Red Canary Details Growth in Identity-Enabled Attacks

MDR firm Red Canary published its seventh annual Threat Detection report, which examines the trends, cyber threats and adversary techniques that organizations should prioritize in the coming months and years. The report tracks MITRE ATT&CK techniques that adversaries most frequently abuse. This year noted 4X as many identity attacks, as compared to the 2024 edition. After debuting in the top 10 (2024), cloud-native and identity-enabled techniques surged in this year’s report, with cloud accounts, email forwarding rule and email hiding rules ranking among the top five. 

“2024 marked the rise of cloud-native and identity-enabled attacks, with three of the top five techniques we detected falling into these categories,” said Keith McCammon, co-founder and CSO, Red Canary. ”This highlights the immense value adversaries place on identities – compromise one, and they gain access to countless systems. Unfortunately, the rise of identity and access management (IAM) and identity providers hasn’t deterred adversaries. Instead, it has made centralized identities even more lucrative targets as once compromised, adversaries can gain access to numerous disparate systems. Organizations must recognize identities as a frontline for defense and strengthen their security posture to stay ahead of adversaries.” 

The data that powers Red Canary’s report is not mere software signals; this data set is the result of hundreds of thousands of investigations across millions of protected systems and identities. Each of the threats Red Canary detected in 2024 were not prevented by the customers’ expansive security controls. They are the result of a breadth and depth that Red Canary leverages to detect the threats that would otherwise go undetected. 

Red Canary’s 2025 report provides in-depth analysis of nearly 93,000 threats detected within more than 308 petabytes of security telemetry from customers’ endpoints, networks, cloud infrastructure, identities and SaaS applications, over the past year. The total number of threats detected increased by more than a third compared to 2024’s report as a result of not only more customers, but also Red Canary’s expanded visibility into cloud and identity infrastructure.  
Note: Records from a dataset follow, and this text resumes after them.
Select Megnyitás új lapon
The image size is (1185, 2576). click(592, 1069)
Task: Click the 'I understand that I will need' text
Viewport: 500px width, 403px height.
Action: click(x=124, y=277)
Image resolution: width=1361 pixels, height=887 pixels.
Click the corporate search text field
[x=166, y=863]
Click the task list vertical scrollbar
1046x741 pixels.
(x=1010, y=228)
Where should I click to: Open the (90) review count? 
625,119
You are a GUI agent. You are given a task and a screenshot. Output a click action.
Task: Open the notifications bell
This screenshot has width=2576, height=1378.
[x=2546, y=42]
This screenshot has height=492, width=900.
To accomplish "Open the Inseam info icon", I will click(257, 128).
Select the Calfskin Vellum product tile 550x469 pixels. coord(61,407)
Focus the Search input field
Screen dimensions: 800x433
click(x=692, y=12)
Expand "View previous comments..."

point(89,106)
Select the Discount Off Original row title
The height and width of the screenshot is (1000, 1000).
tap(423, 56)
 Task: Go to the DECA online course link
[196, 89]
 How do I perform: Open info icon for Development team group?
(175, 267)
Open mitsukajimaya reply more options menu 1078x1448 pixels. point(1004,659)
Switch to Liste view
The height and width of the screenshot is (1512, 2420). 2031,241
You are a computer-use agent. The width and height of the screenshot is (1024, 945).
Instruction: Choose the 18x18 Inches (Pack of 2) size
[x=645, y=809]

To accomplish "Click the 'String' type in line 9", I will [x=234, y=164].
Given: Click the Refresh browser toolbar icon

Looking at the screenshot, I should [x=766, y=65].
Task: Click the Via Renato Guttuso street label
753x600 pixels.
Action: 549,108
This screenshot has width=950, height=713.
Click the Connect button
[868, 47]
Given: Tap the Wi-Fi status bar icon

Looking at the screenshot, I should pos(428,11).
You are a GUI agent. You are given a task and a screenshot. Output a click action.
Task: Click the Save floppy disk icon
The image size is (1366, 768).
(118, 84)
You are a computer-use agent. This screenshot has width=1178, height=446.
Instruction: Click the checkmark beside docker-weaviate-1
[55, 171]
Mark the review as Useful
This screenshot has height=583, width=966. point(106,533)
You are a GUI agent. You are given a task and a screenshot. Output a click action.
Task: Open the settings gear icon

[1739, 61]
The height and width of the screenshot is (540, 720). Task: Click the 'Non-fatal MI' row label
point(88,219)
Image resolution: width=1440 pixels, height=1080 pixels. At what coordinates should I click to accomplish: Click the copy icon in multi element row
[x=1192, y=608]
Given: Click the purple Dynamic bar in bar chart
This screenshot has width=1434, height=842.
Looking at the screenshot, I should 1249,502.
Analysis shows that while the threat landscape continues to shift and evolve, adversaries’ motivations do not. The tools and techniques they deploy remain consistent, with some notable exceptions. 

Key findings include: 

  • One of the most successful new initial access techniques observed this year was paste and run, also known as “ClickFix” and “fakeCAPTCHA.” 
  • Organizations in the educational services sector accounted for 63 percent of all VPN use, a disproportionately high share given their smaller presence among Red Canary’s data. 
  • Red Canary saw malicious use of NetSupport Manager break its yearly top 10, highlighting the popularity of RMM tools amongst adversaries. 
  • Email, QR code (aka “quishing”), SMS and voice phishing attacks all increased in 2024.